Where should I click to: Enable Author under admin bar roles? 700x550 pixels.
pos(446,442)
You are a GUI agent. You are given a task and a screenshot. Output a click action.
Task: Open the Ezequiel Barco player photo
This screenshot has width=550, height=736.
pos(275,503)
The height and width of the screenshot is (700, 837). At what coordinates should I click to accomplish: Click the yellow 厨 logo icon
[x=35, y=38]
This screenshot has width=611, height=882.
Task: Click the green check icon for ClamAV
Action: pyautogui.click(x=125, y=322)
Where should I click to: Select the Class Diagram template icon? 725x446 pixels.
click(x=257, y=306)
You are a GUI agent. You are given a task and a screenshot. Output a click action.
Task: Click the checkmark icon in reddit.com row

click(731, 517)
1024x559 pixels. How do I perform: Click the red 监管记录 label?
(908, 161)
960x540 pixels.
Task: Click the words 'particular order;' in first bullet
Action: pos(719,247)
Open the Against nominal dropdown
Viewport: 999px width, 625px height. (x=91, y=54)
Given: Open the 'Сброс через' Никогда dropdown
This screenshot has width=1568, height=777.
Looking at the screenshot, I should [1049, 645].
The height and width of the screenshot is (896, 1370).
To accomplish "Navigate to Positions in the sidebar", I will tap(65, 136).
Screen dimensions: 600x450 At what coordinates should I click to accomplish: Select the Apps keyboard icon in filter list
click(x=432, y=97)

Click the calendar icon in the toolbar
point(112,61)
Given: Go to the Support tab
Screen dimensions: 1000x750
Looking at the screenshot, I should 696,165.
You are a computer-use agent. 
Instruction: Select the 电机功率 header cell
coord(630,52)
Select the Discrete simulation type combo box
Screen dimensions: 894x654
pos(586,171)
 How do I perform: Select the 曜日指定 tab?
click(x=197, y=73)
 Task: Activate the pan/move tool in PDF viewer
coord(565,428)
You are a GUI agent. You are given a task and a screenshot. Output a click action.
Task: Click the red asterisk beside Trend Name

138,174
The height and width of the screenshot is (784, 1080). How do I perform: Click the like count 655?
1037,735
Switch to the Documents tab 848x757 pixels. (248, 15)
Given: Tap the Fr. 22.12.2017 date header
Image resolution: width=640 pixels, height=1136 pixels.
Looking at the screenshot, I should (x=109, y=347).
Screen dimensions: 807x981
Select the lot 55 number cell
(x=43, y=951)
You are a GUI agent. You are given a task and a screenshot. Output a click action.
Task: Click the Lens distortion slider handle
**********
▶ Work request:
Only an exact copy of the entries above will do.

▶ Completed exercise:
Where should I click to: Enable Author under admin bar roles? 700x550 pixels.
pos(446,442)
You are a GUI agent. You are given a task and a screenshot. Output a click action.
Task: Open the Ezequiel Barco player photo
This screenshot has width=550, height=736.
pos(275,503)
The height and width of the screenshot is (700, 837). At what coordinates should I click to accomplish: Click the yellow 厨 logo icon
[x=35, y=38]
This screenshot has width=611, height=882.
Task: Click the green check icon for ClamAV
Action: pyautogui.click(x=125, y=322)
Where should I click to: Select the Class Diagram template icon? 725x446 pixels.
click(x=257, y=306)
You are a GUI agent. You are given a task and a screenshot. Output a click action.
Task: Click the checkmark icon in reddit.com row

click(731, 517)
1024x559 pixels. How do I perform: Click the red 监管记录 label?
(908, 161)
960x540 pixels.
Task: Click the words 'particular order;' in first bullet
Action: pos(719,247)
Open the Against nominal dropdown
Viewport: 999px width, 625px height. (x=91, y=54)
Given: Open the 'Сброс через' Никогда dropdown
This screenshot has width=1568, height=777.
Looking at the screenshot, I should [1049, 645].
The height and width of the screenshot is (896, 1370).
To accomplish "Navigate to Positions in the sidebar", I will tap(65, 136).
Screen dimensions: 600x450 At what coordinates should I click to accomplish: Select the Apps keyboard icon in filter list
click(x=432, y=97)

Click the calendar icon in the toolbar
point(112,61)
Given: Go to the Support tab
Screen dimensions: 1000x750
Looking at the screenshot, I should 696,165.
You are a computer-use agent. 
Instruction: Select the 电机功率 header cell
coord(630,52)
Select the Discrete simulation type combo box
Screen dimensions: 894x654
pos(586,171)
 How do I perform: Select the 曜日指定 tab?
click(x=197, y=73)
 Task: Activate the pan/move tool in PDF viewer
coord(565,428)
You are a GUI agent. You are given a task and a screenshot. Output a click action.
Task: Click the red asterisk beside Trend Name

138,174
The height and width of the screenshot is (784, 1080). How do I perform: Click the like count 655?
1037,735
Switch to the Documents tab 848x757 pixels. (248, 15)
Given: Tap the Fr. 22.12.2017 date header
Image resolution: width=640 pixels, height=1136 pixels.
Looking at the screenshot, I should (x=109, y=347).
Screen dimensions: 807x981
Select the lot 55 number cell
(x=43, y=951)
You are a GUI agent. You are given a task and a screenshot. Output a click action.
Task: Click the Lens distortion slider handle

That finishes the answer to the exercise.